Absolutely, streets ahead of the NHS in just about every respect.

secretsevenbackagain · 26/06/2026 21:08

dazedbutstillhere · 25/06/2026 23:24

That is horrendous. I think the whole system around blood test results is risky. I don't understand how blood results can be dangerously abnormal yet patients are being told they are fine. Is this another example of untrained/ unqualified people being given inappropriate responsibility? Or is nobody looking at them? I have seen this so many times on here.

Nobody actually looked at the trend

I have a blood test print out from 4 years before diagnosis that says “left shift neutrophils” and I was neutropenic then
that was the evidence I was killing off my own neutrophils but it’s so rare in adults. After that they went up and down but never really at a decent level
2-8 is normal and I’ve consistently been below 1. At diagnosis I was 0.3

WaryCrow · 26/06/2026 22:51

Rockgrin · 25/06/2026 16:07

This is what we desperately need. Personal accountability would get rid of this blase 'be grateful I'm even talking to you' attitude.

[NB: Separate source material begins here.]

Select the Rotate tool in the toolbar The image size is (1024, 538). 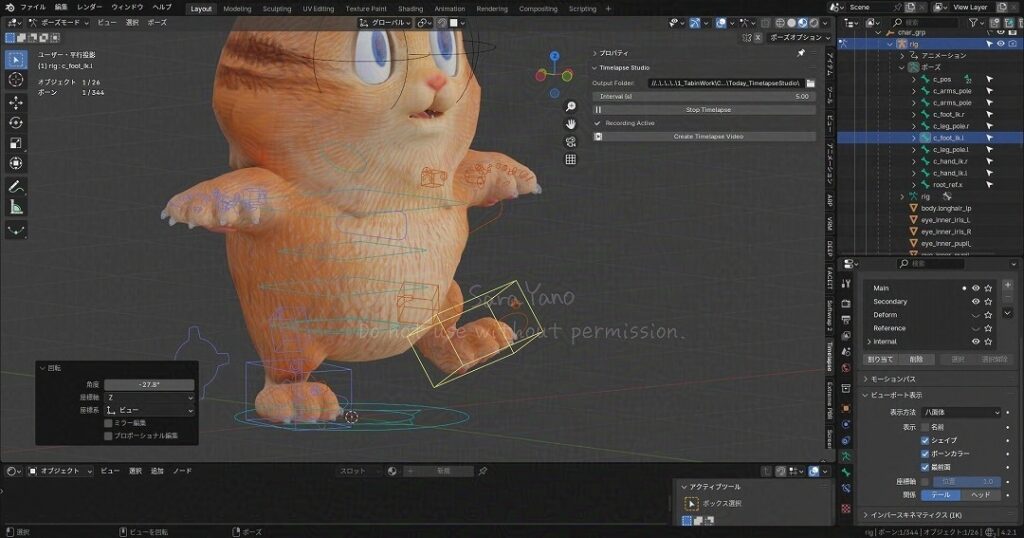pyautogui.click(x=16, y=122)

Extend that to anyone who has the ability to deny medical care, so nurses too. And those jumped up gp receptionists who think they can triage just as well as a trained medical professional (bitter from one demanding I tell her the symptoms at the desk, then saying dd didn't need a gp appointment, it sounded like hayfever. Then she ended up in hospital with a severe allergic reaction).

Absolutely not, not on its own. Personal responsibility for MINIMUM WAGE receptionists who are doing the job they’ve been told to do? In an economy with so few jobs going, especially for women? Find the person who’s ordained such a poor overstretched system that receptionists have to be drafted in to do a nurse’s - or what was at one time, a junior doctors job. Find the politicians who’ve decreed that despite the wealth in this country none of it should be in public hands and that footballers are worth more than health staff, and HGV staff are worth more than health staff, and bin men are worth more than receptionists. Find the politicians and media who are lying through their teeth about the extra investment and extra staff they are giving the NHS, where are all these extra staff when I’m running around trying to care for 12 patients who all think they should have 1:1 care and maybe 4 of them actually do? You want to talk about misogyny in the NHS? Start with the way the predominantly female workforce are treated.

Ive been saying to a few people lately, how come during Covid Italy’s hospitals were having to provide corridor care and people were dying everywhere. It was held up by our appalling media as a collapsing system in appalling conditions. We are no longer in Covid. We have no major health outbreaks - none that we’re being told about anyway. So why the FUCK do we have corridor care anyway?? What the hell is happening?

WaryCrow · 26/06/2026 23:15

where are all these extra staff when I’m running around trying to care for 12 patients who all think they should have 1:1 care and maybe 4 of them actually do

maybe 4 of them actually SHOULD. Too late to correct via edit.

LBFseBrom · 27/06/2026 15:19

WaryCrow: A hospital or medical receptionist in the UK typically earns between £25,000 and £28,000 per year (averaging about £12.79 to £13.50 per hour). Pay rates vary depending on experience, location, and the specific NHS trust or private healthcare provider. 1, 2, 3, 4, 5]

Average Medical Receptionist Salary in the UK - Reed.co.uk

Discover the average medical receptionist salary in the UK through https://www.reed.co.uk. Explore data on the average salaries of Medical Receptionist professionals across the UK.

https://www.reed.co.uk/average-salary/average-medical-receptionist-salary

WaryCrow · 27/06/2026 18:49

And? That’s a few pence more than minimum wage?
Remind me how much footballers are on again? Male footballers, obviously.